稲垣吾郎演じる絋は、何も持っていない人ではない。
父から受け継いだ炭釜の仕事があり、結婚していて子供もいる。
生活は決して派手ではないかもしれないが、自分のできることを自分の世界でやっている。
そんな暮らしをしている。
しかし、どこかで満たされなさも感じている。
生まれ育った田舎の街で、父から受け継いだだけの仕事。
果たしてこのままでいいのかとも思っている。
ある時期ずっと一緒にいた幼馴染の2人。
2人も不完全な人生を生きている。
重なっていた人生は次第に離れ、それぞれの時間が流れ始める。
長谷川博己演じる瑛介は自衛隊で海外に派遣されていた。
瑛介は言う。
「お前らは世界を知らない」
大きな傷を負って帰ってきたのだということが分かる。
しかし、幼馴染の2人もそれぞれの世界で戦っている。
そこには決して優劣なんてない。
感動、そして最後は意外な結末…
とても感動できる映画だ。
人生は良いことばかりではないかもしれない。
しかし、決して悪いことばかりでもない。
トータルで生きることそのものを肯定できる。
そんな気持ちになる映画だ。
僕はまだギリギリ20代だけど、40歳を前にするとこんな気持ちになるのかということが、身に染みて分かったような気がした。

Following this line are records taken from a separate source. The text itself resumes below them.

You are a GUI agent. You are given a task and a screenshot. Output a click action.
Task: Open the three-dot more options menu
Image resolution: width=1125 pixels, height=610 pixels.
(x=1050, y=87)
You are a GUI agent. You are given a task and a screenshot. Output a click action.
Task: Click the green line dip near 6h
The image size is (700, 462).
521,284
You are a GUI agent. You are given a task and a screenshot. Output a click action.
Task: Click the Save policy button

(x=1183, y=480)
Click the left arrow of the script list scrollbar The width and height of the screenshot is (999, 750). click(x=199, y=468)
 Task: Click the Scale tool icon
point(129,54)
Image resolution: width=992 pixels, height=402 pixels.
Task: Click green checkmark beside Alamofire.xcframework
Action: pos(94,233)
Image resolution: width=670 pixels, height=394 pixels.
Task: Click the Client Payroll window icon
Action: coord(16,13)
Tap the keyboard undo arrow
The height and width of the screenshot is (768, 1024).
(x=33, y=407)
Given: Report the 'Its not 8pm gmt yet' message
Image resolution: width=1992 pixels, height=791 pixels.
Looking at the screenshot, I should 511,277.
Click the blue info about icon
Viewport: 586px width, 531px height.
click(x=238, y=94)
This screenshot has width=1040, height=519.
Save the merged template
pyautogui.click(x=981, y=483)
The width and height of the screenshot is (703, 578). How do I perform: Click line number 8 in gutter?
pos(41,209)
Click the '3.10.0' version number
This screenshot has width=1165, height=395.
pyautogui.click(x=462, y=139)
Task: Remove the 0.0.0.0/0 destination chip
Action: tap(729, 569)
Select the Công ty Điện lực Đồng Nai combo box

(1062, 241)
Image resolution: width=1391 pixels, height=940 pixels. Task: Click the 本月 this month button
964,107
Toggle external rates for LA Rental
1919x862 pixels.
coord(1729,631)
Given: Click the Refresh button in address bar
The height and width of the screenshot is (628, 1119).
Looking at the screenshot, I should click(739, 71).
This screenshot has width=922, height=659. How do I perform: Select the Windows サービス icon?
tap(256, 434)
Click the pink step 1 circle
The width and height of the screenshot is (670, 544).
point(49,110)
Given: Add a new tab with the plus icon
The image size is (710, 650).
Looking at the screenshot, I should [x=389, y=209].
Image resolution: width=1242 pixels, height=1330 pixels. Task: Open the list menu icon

また歳を重ねてから見ると別の見え方をするのかもしれない。
個人的に好きなのが、息子をいじめている友達の中のボスとなっている奴が、弱さを見せるシーン。
立ち向かってきた息子に対し「俺も昔はそうだった」と言う。
息子は強くなることを決める。
そして、最後のシーンへと繋がっていく。
父親からもしっかりと受け継いだバトンを、また次の世代へと繋いでいく。
そんな未来を想像させる。
どんな年齢の人でも一見の価値ありです。